• _PROVIDED TEXT_:
I had an “alcoholic mind.”

I like to think of the “wine cube” as my ultimate downfall. Knock if you want to…but I stumbled on it at Target…it was much easier to hide than bottle and containing four bottles of wine per box…I never really knew where I was in terms of a line on the bottle anymore. And with multiple cube going…white wine and two types of red…I could hide how much I was drinking from my husband. In the end I was drunk every afternoon and evening. The hand on the clock was a slave-driver as I refused to drink before noon.

• _TO DO_:
1. Retype the account from "I like to think" up to and including "drink before noon.".
2. Summarize the account in two sentences.
Work from the account alone.

(Pointing records for text and elements)
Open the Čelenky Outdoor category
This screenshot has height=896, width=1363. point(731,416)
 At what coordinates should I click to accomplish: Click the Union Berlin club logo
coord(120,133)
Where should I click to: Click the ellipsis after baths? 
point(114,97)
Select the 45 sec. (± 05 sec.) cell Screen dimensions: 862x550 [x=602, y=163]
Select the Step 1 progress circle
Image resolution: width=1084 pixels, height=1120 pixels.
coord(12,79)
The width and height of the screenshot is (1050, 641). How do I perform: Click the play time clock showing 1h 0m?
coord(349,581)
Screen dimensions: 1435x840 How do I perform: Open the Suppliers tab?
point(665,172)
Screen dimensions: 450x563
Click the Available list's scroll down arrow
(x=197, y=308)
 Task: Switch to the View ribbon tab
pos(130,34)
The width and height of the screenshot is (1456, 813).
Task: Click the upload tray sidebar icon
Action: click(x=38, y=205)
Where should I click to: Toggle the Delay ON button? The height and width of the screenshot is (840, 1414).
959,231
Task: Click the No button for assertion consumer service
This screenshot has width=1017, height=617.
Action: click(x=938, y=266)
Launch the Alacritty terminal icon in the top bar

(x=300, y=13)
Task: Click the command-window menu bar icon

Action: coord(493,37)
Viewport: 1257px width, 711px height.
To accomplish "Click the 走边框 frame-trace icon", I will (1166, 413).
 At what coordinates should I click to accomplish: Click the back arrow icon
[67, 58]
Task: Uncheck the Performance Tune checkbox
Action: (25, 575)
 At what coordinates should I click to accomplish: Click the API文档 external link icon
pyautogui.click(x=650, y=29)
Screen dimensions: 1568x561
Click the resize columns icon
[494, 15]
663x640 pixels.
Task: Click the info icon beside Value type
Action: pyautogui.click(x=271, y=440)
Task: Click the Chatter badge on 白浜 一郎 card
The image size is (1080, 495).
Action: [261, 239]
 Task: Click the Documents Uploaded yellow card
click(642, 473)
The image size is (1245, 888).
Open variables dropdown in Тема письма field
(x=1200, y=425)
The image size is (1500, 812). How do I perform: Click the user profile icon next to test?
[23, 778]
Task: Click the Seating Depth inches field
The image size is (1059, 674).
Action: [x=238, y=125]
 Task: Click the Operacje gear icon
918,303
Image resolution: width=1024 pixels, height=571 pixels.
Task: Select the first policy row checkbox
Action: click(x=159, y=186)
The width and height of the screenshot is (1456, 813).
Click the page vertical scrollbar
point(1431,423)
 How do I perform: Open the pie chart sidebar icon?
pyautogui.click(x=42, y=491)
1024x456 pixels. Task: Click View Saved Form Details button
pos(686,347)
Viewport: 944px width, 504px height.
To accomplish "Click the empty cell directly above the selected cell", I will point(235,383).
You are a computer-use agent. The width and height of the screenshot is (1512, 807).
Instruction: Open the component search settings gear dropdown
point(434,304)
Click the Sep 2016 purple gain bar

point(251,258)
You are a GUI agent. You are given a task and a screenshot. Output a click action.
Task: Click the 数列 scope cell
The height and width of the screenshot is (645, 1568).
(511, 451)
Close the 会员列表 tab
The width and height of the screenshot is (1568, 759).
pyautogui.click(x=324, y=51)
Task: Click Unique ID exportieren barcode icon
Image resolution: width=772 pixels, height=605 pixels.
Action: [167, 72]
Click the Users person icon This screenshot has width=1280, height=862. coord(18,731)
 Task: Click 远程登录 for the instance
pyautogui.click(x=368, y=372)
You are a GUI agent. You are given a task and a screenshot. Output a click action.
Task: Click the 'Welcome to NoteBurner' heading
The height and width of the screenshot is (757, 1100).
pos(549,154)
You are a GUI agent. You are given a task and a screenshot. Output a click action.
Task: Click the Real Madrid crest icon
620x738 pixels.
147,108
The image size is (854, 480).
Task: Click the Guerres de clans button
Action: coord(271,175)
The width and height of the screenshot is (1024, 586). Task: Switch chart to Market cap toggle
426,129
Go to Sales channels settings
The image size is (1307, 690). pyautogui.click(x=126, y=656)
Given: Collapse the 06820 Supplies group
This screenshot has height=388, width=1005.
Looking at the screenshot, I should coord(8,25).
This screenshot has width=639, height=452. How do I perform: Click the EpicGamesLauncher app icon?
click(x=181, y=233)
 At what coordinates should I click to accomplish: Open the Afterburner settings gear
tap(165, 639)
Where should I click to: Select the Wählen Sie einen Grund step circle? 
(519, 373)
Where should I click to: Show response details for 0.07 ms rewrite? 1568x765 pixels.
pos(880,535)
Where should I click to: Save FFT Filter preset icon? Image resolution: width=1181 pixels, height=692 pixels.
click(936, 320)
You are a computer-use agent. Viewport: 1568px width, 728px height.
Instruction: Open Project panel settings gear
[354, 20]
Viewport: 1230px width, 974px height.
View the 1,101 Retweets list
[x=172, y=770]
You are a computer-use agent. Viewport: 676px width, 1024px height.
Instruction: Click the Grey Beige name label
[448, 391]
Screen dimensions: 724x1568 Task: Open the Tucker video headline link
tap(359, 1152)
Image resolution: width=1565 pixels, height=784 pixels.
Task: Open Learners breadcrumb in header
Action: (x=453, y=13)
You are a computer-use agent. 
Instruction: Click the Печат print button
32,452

• _RESPONSES PER TASK_:
1.
I like to think of the “wine cube” as my ultimate downfall. Knock if you want to…but I stumbled on it at Target…it was much easier to hide than bottle and containing four bottles of wine per box…I never really knew where I was in terms of a line on the bottle anymore. And with multiple cube going…white wine and two types of red…I could hide how much I was drinking from my husband. In the end I was drunk every afternoon and evening. The hand on the clock was a slave-driver as I refused to drink before noon.

2. The writer calls the wine cube, found at Target, an ultimate downfall because it was easier to hide than a bottle, held four bottles of wine per box, and left no line on a bottle to show how much had been drunk. With several cubes going, the writer hid the amount of drinking from the writer's husband and ended up drunk every afternoon and evening, while refusing to drink before noon.